▶ _Given task_
Copy the lines from the one containing "This screenshot has" through the end of the entries, keeping the requests, and add 150 to every coordinate in the answers. Leave out the pictures.

▶ _Material provided_
──────────

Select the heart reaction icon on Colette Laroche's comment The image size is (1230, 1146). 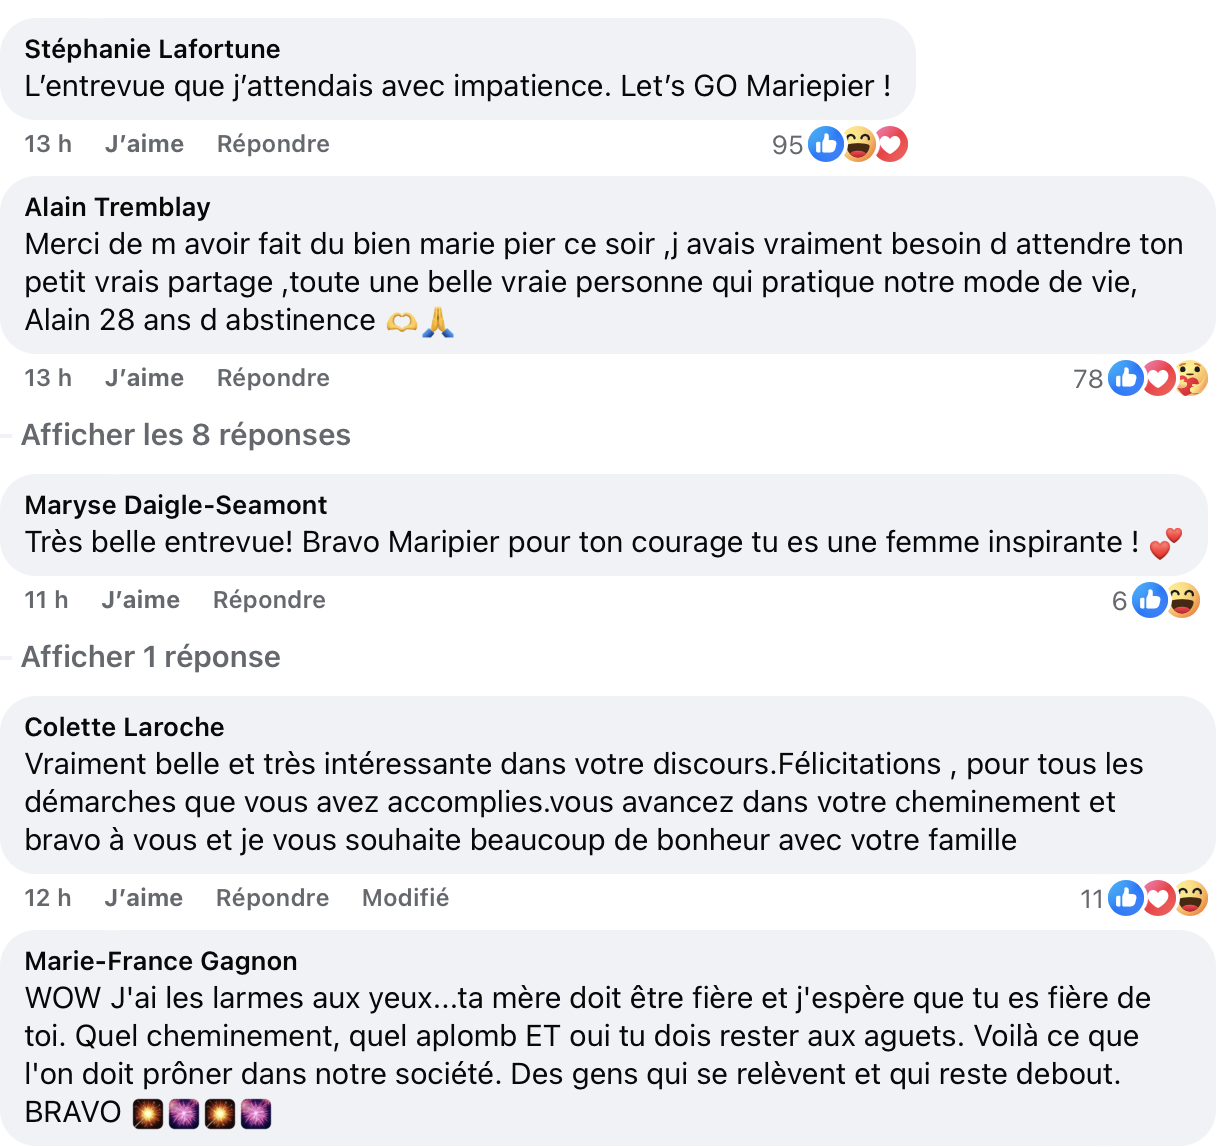point(1158,897)
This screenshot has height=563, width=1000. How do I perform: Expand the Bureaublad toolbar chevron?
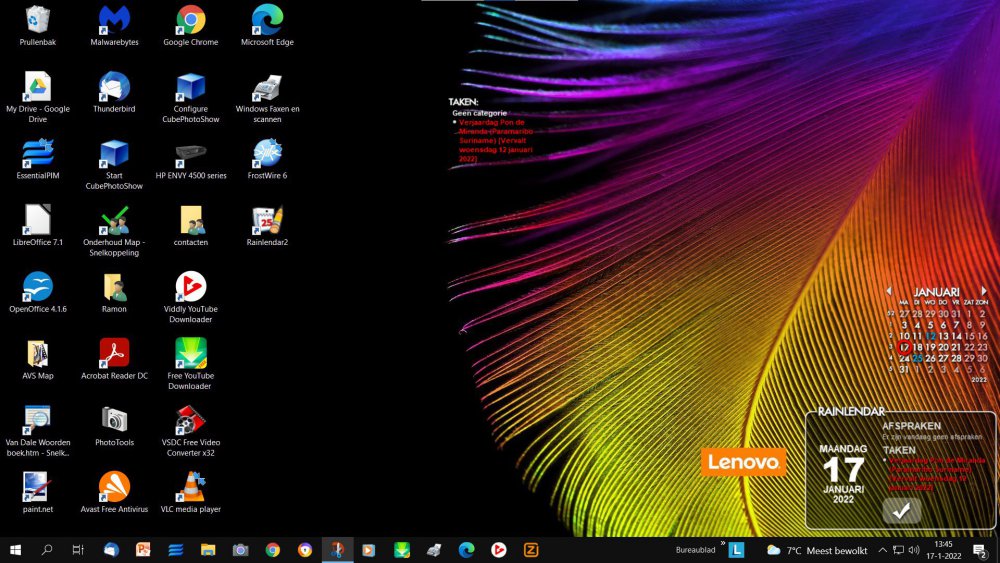coord(722,544)
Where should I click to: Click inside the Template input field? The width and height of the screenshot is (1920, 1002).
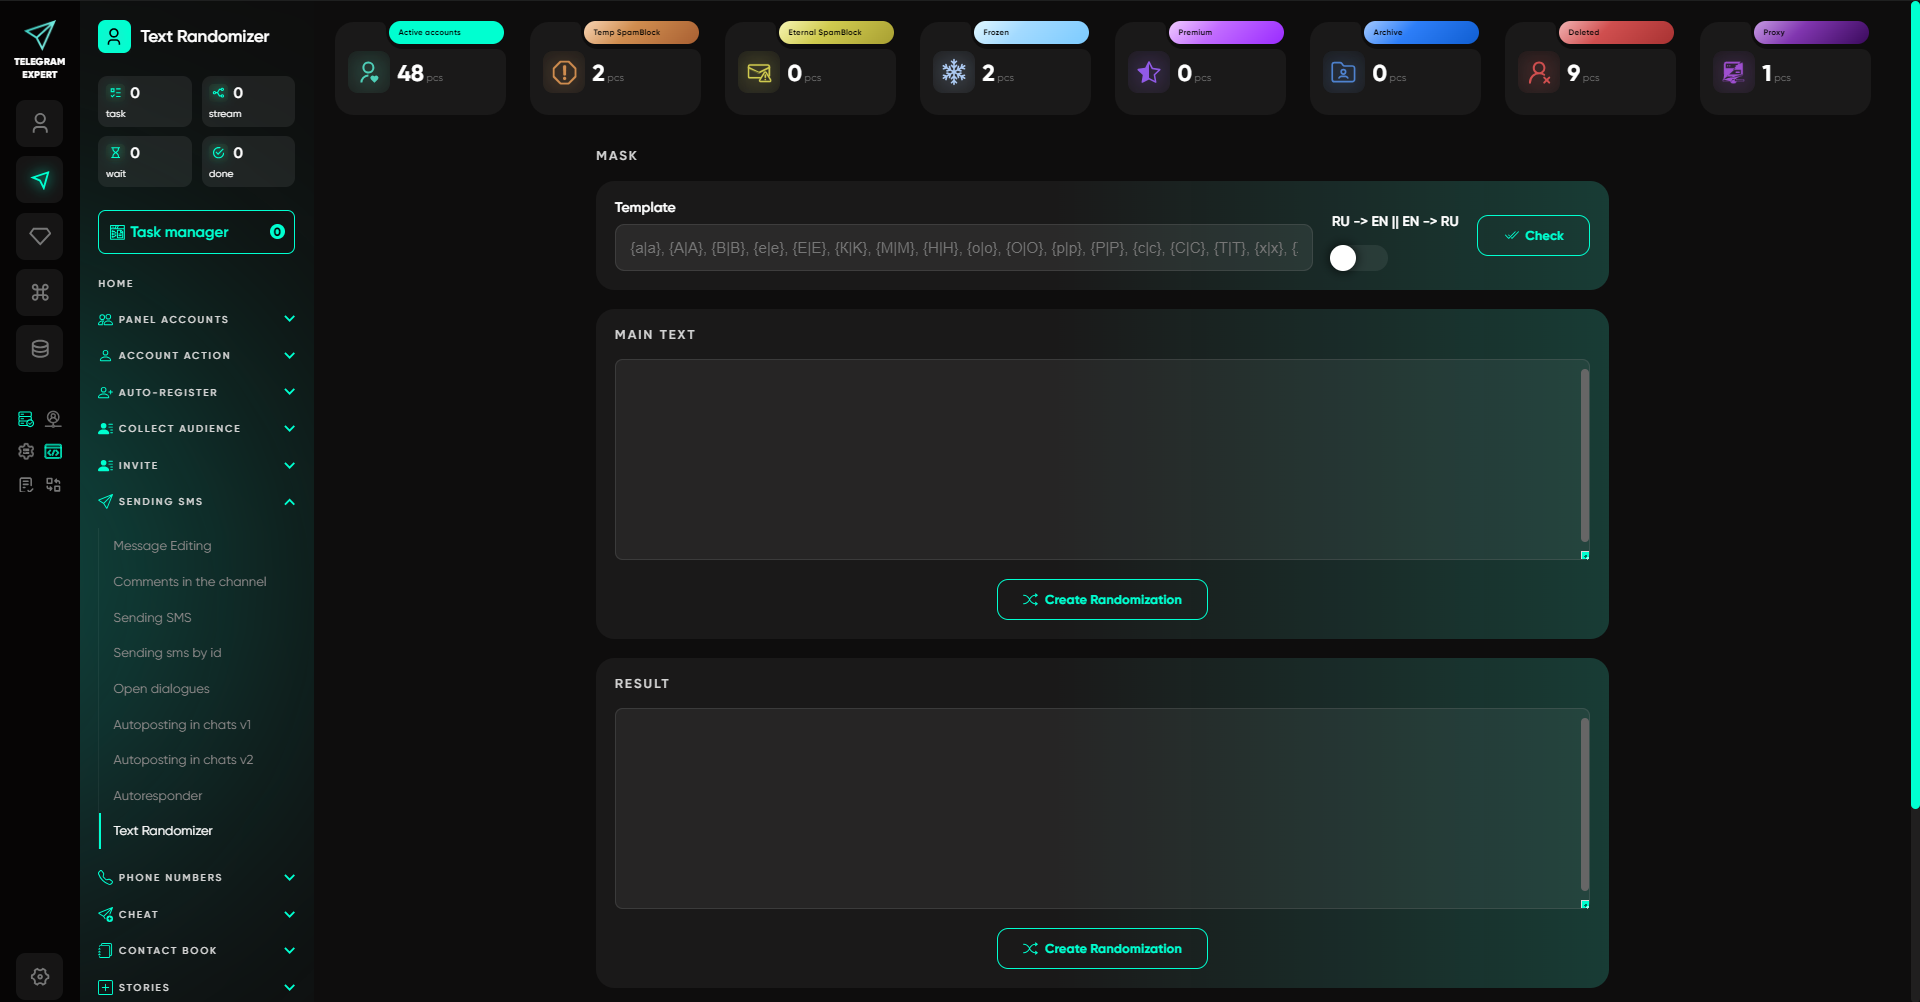[x=962, y=248]
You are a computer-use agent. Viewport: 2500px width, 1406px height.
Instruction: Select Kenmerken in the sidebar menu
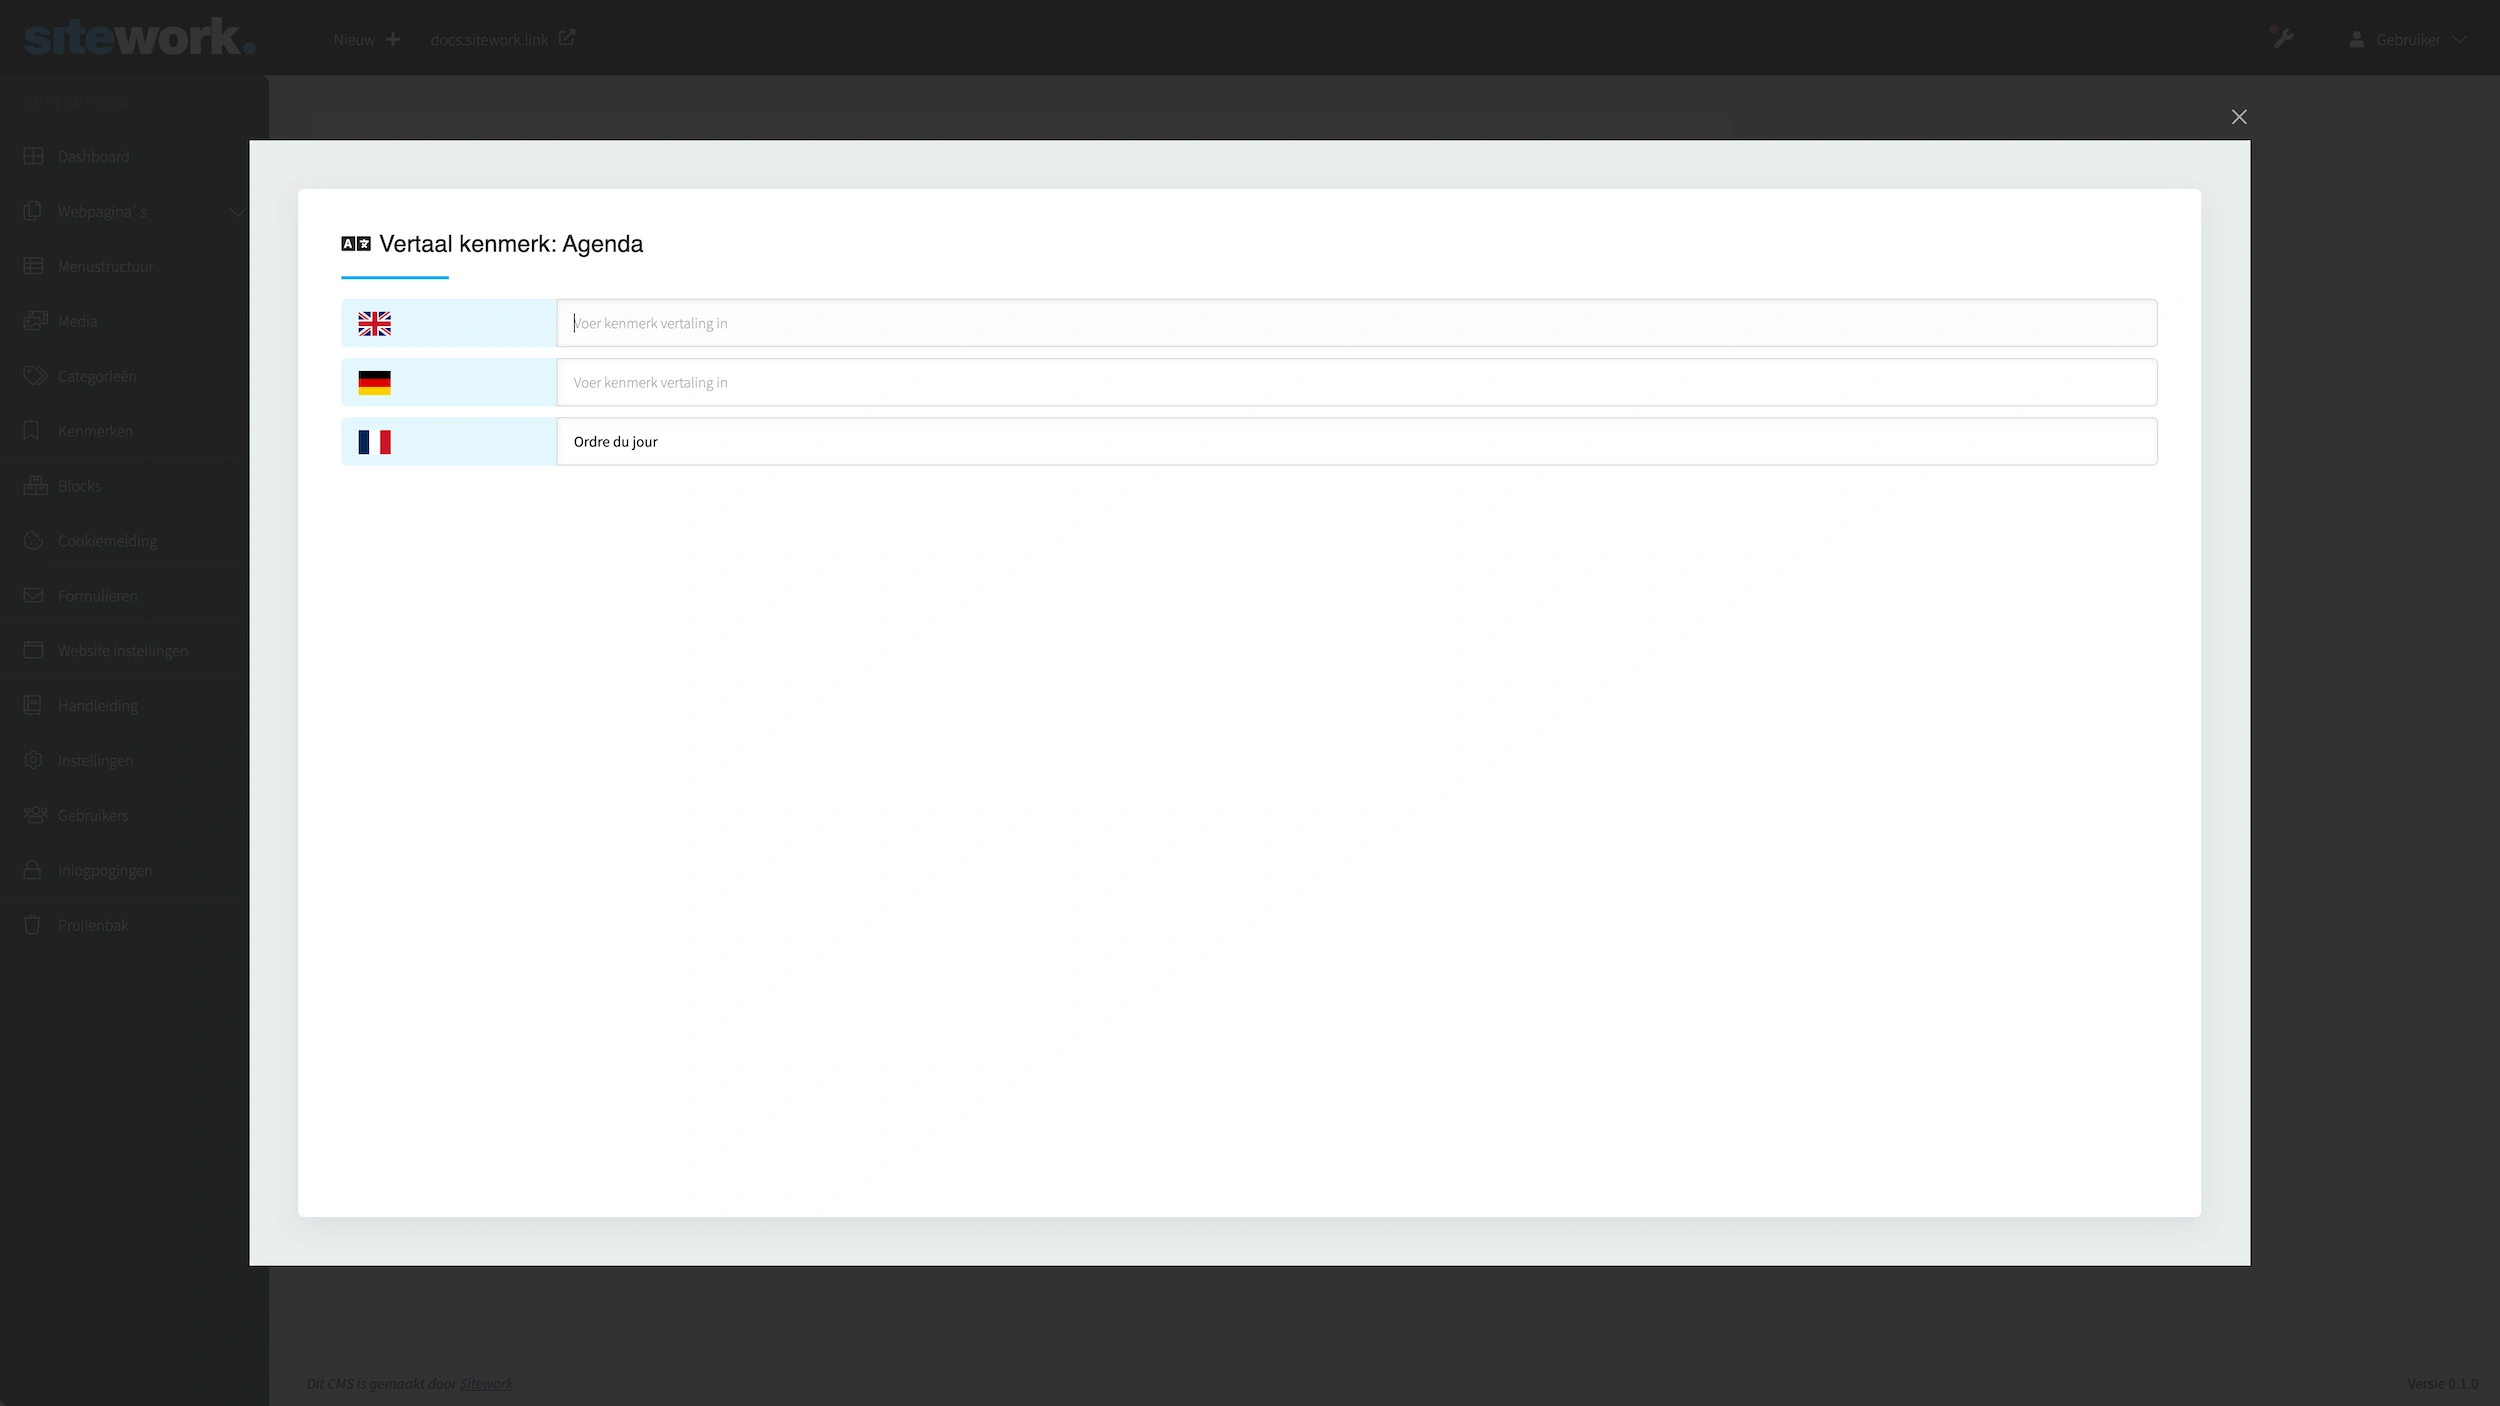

──────────

▶ _Written answer_
This screenshot has height=563, width=1000. How do I perform: Expand the Bureaublad toolbar chevron?
coord(872,694)
Where should I click to: Click inside the Template input field? The width and height of the screenshot is (1920, 1002).
[x=1112, y=398]
You are a computer-use agent. Viewport: 2500px width, 1406px height.
Instruction: Select Kenmerken in the sidebar menu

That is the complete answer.